During 2019, management reported all related
party transactions to the Audit Committee at each meeting, including material transactions that require approval or ratification.
On April 25, 2017, the Audit Committee created a subcommittee of related party transactions, composed of three of its members,
with the authority to review related party transactions, including material affiliate related party transactions. Material related
party transactions are reported to the full Board of Directors. During 2019, our policy provided a presumption that the Audit Committee
has approved or ratified the related party transaction if it has reviewed the transaction and made no observations or objections
to the same.
During the second half of 2019, at the
direction of the Audit Committee and with the input of the subcommittee of related party transactions, management undertook to
revise our internal policies and procedures to establish channels of reporting and review and approval requirements for related
party transactions. This revised policy was developed to complement our existing practices covering related party transactions,
including the Audit Committee’s policy described above. While the revised policy addressed the subject of related party transactions
and the potential conflict of interest they present generally, a particular focus of the revised policy is to assist our employee
base to identify potential transactions described by Article Nine of our Certificate as early as possible and establish a chain
of internal reporting to help ensure that we do not engage in any Material Affiliate Transaction (as defined in Article Nine of
our Certificate) unless that transaction has been the subject of prior review by a committee of three independent members of our
board of directors. This revised policy was approved by our Board of Directors at its meeting of February 20, 2020.

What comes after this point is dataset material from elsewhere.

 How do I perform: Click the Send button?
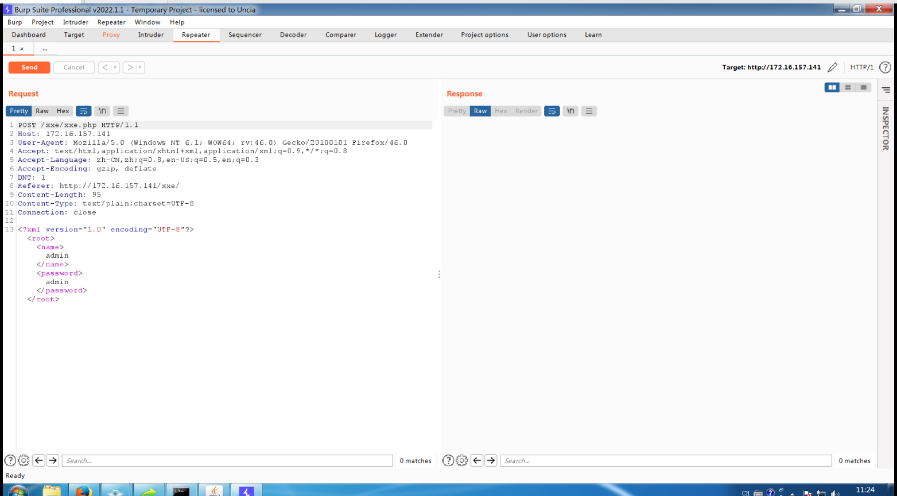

As an example of the revised policy’s
enhanced control functions, related party transactions with consideration between $8,000,000 and $10,000,000 are to be pre-approved
by our General Counsel and Chief Financial Officer. If the General Counsel and Chief Financial Officer have any questions about
the consideration amount, they may refer a proposed related party transaction to the committee of three independent directors for
consideration.
Director
Independence
Messrs. Luis Miguel Palomino Bonilla,
Gilberto Perezalonso Cifuentes, and Carlos Ruiz Sacristán are our special independent directors. Messrs. Vicente Ariztegui
Andreve, Enrique Castillo Sánchez Mejorada and Rafael Mac Gregor Anciola are our fourth, fifth and sixth independent directors.
At its meeting on February 20, 2020, the Board of Directors approved the nomination of special independent directors made by the
Special Nominating Committee and endorsed the determination made by the Special Nominating Committee that Messrs. Luis Miguel
Palomino Bonilla, Gilberto Perezalonso Cifuentes, and Carlos Ruiz Sacristán are independent of management in accordance
with the requirements of the NYSE, as such requirements are interpreted by the Special Nominating Committee and our Board of Directors
in their respective business judgments. The Board of Directors also determined that Messrs. Vicente Ariztegui Andreve, Enrique
Castillo Sánchez Mejorada and Rafael Mac Gregor Anciola are independent of management in accordance with the requirements
of the NYSE as such requirements are interpreted by our Board of Directors in its business judgment.